"Euskal Presoak Euskal Herrira!"

der Kampf der baskischen politischen Gefangenen

Seit dem 15. Januar 1996 befinden sich die etwa 550 baskischen politischen Gefangenen in einem ständigen Kampf. Abwechselnd mit Hungerstreiks und verschiedenen Protestaktionen wie Selbsteinschliessungen in den Zellen kämpfen sie für die Erfüllung ihrer Forderungen. Seit November 1997 machen jeweils kleinere Gruppen in den einzelnen Knästen rotierende, einwöchige Hungerstreiks, so dass in den meisten Knästen immer eine Gruppe im Streik ist. Ihre Forderungen sind: Zusammenlegung aller Gefangenen im Baskenland, Freilassung der sieben haftunfähigen Gefangenen, Freilassung der 104 Gefangenen, die 3/4 ihrer Haft abgesessen haben, auf Bewährung und die Respektierung der elementaren Menschenrechte: Recht auf physische und psychische Unversehrtheit, auf Information, auf freie Verteidigung, auf Bildung, auf ein Privatleben. Sie wollen ein kollektive Lösung für alle Gefangenen und haben sieben SprecherInnen gewählt. Im Mai 1997 unterbrachen sie den Kampf und forderten die spanische Regierung in einer mit einem Ultimatum verbundenen Erklärung zu Verhandlungen auf. Im November gingen die Hungerstreiks wieder los.

Wer sind die Gefangenen?

Das Gefangenenkollektiv ist sehr vielschichtig. Menschen verschiedenen Alters, aus unterschiedlichen Kämpfen und Organisationen, verschiedener Herkunft und Nationalität, knapp 500 Männer und etwa 60 Frauen, die sich im Knast organisieren und am Kampf der baskischen Unabhängigkeitsbewegung teilnehmen.

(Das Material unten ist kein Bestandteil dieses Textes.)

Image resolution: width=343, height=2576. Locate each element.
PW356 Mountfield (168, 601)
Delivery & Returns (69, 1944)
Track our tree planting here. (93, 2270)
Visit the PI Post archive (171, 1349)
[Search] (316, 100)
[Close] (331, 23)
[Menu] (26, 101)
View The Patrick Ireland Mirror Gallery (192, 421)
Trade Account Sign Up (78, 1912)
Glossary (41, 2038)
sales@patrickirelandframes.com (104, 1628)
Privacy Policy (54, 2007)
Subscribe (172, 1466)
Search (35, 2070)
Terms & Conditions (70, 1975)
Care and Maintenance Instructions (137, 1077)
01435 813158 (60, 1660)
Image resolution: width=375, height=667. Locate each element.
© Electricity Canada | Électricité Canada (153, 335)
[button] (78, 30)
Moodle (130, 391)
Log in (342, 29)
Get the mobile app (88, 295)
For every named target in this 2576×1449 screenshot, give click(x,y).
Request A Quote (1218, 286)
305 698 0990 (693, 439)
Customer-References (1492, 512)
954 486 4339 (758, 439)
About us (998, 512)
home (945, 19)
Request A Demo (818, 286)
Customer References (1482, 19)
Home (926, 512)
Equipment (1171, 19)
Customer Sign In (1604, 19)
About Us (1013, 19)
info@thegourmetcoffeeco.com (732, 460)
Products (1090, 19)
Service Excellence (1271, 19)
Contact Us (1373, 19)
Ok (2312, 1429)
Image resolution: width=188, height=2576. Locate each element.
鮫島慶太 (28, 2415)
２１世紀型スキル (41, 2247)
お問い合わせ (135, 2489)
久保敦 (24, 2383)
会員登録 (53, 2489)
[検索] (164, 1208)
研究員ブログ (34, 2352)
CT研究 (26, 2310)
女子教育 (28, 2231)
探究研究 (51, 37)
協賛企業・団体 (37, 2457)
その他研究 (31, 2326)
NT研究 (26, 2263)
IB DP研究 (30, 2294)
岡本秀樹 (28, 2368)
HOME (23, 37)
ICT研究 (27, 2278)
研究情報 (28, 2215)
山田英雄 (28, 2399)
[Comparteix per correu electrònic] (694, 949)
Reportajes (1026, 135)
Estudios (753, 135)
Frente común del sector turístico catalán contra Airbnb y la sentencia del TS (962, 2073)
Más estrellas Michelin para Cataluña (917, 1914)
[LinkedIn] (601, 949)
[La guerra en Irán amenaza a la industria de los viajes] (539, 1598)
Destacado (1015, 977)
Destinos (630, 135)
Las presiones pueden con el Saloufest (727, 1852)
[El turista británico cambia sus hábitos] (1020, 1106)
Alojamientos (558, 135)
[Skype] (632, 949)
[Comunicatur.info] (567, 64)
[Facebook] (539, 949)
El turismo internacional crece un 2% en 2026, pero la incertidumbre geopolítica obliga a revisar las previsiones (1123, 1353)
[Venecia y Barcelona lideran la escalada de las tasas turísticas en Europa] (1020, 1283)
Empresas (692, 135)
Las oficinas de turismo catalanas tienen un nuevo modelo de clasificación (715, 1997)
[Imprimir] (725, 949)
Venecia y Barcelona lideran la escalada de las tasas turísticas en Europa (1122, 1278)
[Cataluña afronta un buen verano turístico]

Die meisten sind wegen Mitgliedschaft oder Unterstützung der ETA verurteilt bzw. in Untersuchungshaft. Ein Teil der Gefangenen waren Mitglieder der Kommandos von ETA, andere, die vom Staat und den Gerichten ebenfalls als ETA-Mitglieder angesehen werden, nicht: um die hundert sind militante Jugendliche, die bei Strassenkämpfen festgenommen wurden oder für Sabotageaktionen verantwortlich gemacht werden. Ihnen wird das Werfen von Steinen und Molotow-Cocktails, Brandanschläge auf Banken, Polizeiwachen und -autos, Parteilokale, Telefonzellen und Busse angelastet, einige sind schon für solche Aktionen zu bis zu 10 Jahren verurteilt worden. Die 22 Mitglieder des Vorstandes von Herrn Batasuna, die im Dezember letzten Jahres zu sieben Jahren verurteilt wurden, weil sie die "Alternativa Democratica", den Friedensverhandlungsvorschlag von ETA, verbreitet hatten, gehören ebenfalls zum Kollektiv. Aus der baskischen ökologischen Bewegung "Solidarios de Itoiz" befinden sich auch einige AktivistInnen im Knast, die Teil des Kollektivs geworden sind. Sie hatten die Bauarbeiten an dem Staudammprojekt Itoiz durch eine sehr intelligente Sabotageaktion für ein Jahr zum Erliegen gebracht und sich anschließend gestellt. Ihnen soll im April 1998 hater Prozess gemacht werden.

Einige Dutzend der baskischen politischen Gefangenen sind, wie der aus der BRD ausgelieferte Benjamin Ramos Vega, aus anderen Bewegungen und Organisationen, die sich in unterschiedlicher Form mit dem Kampf im Baskenland solidarisier(t)en. Darunter sind einige weitere Menschen aus der katalanischen und galizischen Unabhängigkeitsbewegung und relativ viele FranzösInnen bzw. BretonInnen, die die zahlreichen baskischen Flüchtlinge in Frankreich unterstützt hatten oder eben Mitglieder der ETA waren. Insgesamt 60 baskische politische Gefangene befinden sich in zehn französischen Knästen.

Einigen, auch der im November 1996 in Frankreich verhafteten Frankfurterin Petra Elser, droht zusätzlich noch die Auslieferung nach Spanien, wo sie teilweise wegen der gleichen Straftaten nochmals verurteilt werden. Dazu kommen etwa zehn Gefangene aus den 1982 bzw. 1985 aufgelösten illegalen Organisationen ETA politico-militar und Comandos Autonomos Anticapitalistas.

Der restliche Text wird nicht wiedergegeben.